Maurizio d’Armi, la mostra fotografica presso il ristorante Lo Scalco dell’Aquila

Maurizio d’Armi, la mostra fotografica presso il ristorante Lo Scalco dell’Aquila

E’ stata inaugurata il 10 gennaio 2025, alle ore 18:00, la mostra fotografica di Maurizio d’Armi presso il ristorante Lo Scalco dell’Aquila, in via Minicuccio D’Ugolino 2 all’Aquila.

L’artista aquilano Maurizio d’Armi, nato e residente a L’Aquila, ha studiato l’arte in tutte le sue espressioni: dalla storia dell’arte, con i suoi stili e forme, alle lettere classiche e moderne, avendo ricevuto l’insegnamento di eccellenti professori nel liceo classico.

È avvocato e poeta, scrive poesie dall’età di dieci anni.

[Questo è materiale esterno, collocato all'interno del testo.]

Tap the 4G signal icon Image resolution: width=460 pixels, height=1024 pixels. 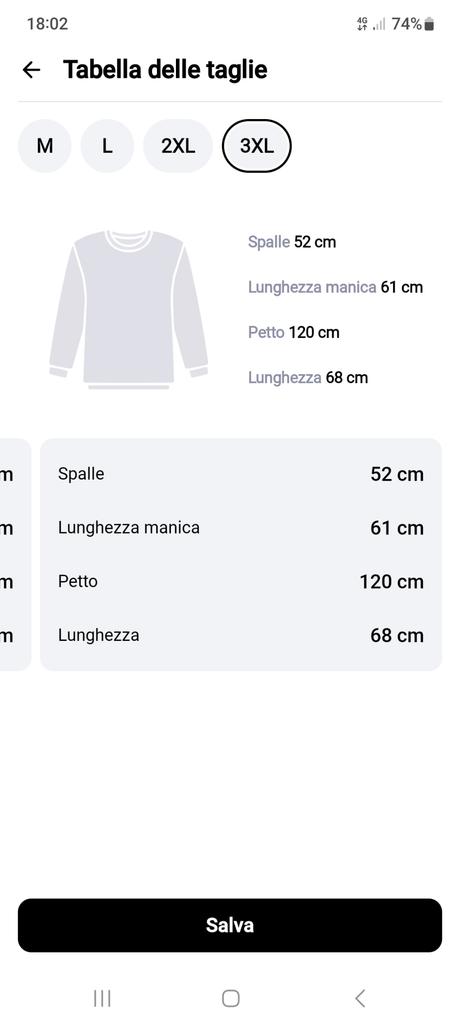(x=362, y=24)
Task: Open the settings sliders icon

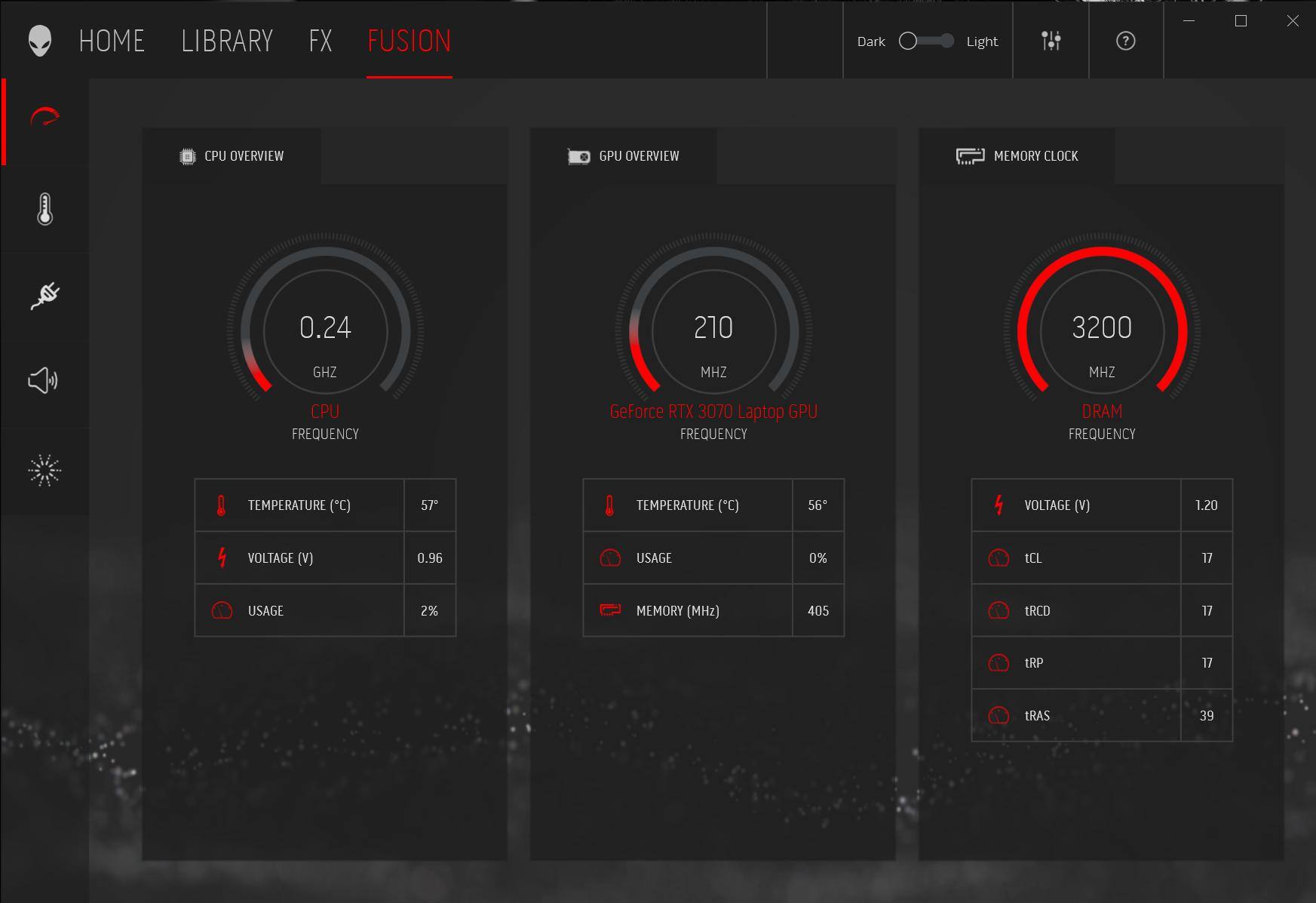Action: click(1051, 41)
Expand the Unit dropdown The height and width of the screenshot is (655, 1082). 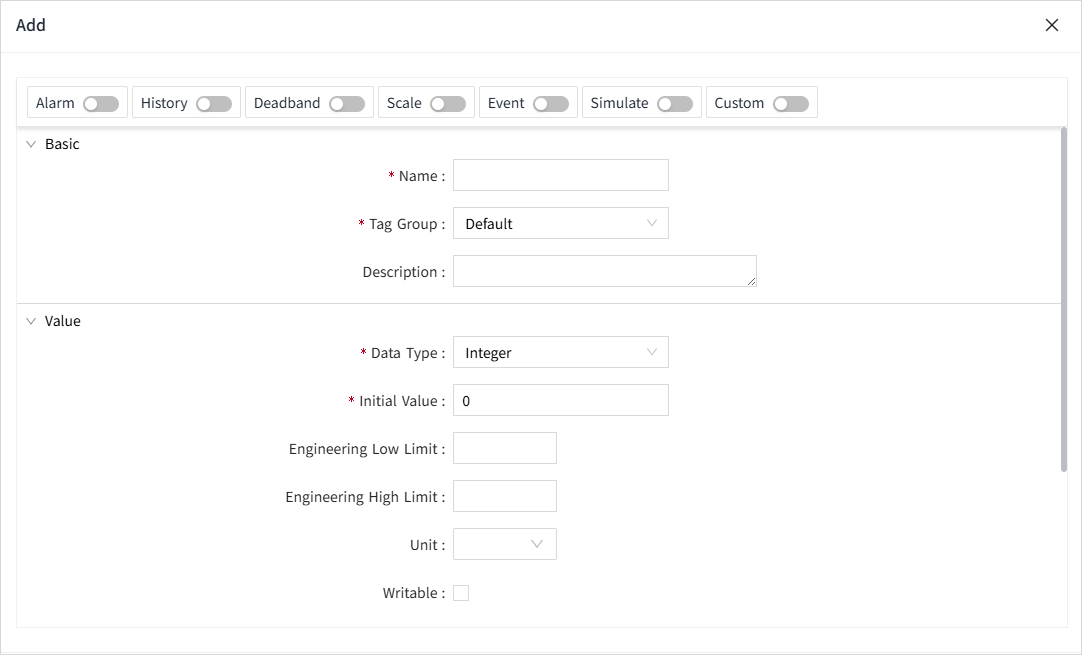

Ha vinto premi letterari internazionali e nazionali con libri editi di poesia, tra cui i prestigiosi premi letterari “Priamar” a Savona, nel 2013, col libro di poesie e prose “Vette ardite, conquiste dell’anima”,

e “Il Litorale” a Massa, nel 2021, col libro “Poesie d’Amore”.

Si dedica con passione all’arte fotografica.

Molto apprezzate le sue foto alle piazze, ai monumenti e statue cittadine e alla natura, pubblicate nella copertina e nelle prime pagine della rivista d’Arte  dell’Aquila “Patini – Professionisti dell’Arte Visiva e Letteraria” e nella “Rassegna d’Arte – United in Art” di Montesilvano.

Ha ritratto il monumento della piazza comunale di Silvi (TE) e la Torre medioevale del Cerrano a Pineto (TE), questa esposta nella mostra “Area marina protetta Torre del Cerrano – Pineto“.

Sue foto stampate su tela sono state esposte nelle seguenti mostre d’Arte personali e collettive:

a Montesilvano (PE), nella Galleria “Arte incontro“;

a L’Aquila nella mostra “Saturnino Gatti“,

nella mostra nel “Palazzo monumentale, in piazza San Marco“, in occasione della Festa della Perdonanza Celestiniana,

e in una mostra personale in piazzetta “Machilone”.

Come affermato dall’artista-fotografo aquilano Gaetano Michetti, le foto fatte da Maurizio d’Armi ai monumenti cittadini non sono “foto-cartolina”, ma autentiche “foto artistiche”.

Al d’Armi il merito di avere saputo intravedere nei monumenti da fotografare sempre del nuovo, da offrire all’osservatore.

Ha realizzato opere di astratto fotografico e foto in bianco e nero, pubblicate nella rivista aquilana “Patini“.

Le sue foto alle statue, come osservato dall’esperto espositore d’Arte di Montesilvano, sembrano vere e proprie sculture, apparendo che parti delle immagini fuoriescano dalla tela, per avere egli realizzato la così detta terza dimensione col suo studio artistico del tipo di esposizione e punto di ripresa.

Il tutto senza alcun impiego di macchinari fotografici professionali, ma frutto di artistica ricerca, con attese di ore e scelta della stagione più idonea, degli attimi in cui gli effetti della luce naturale e dei riflessi di luce offrono alle opere d’arte da fotografare le migliori immagini.

La mostra resterà aperta fino al 15 febbraio.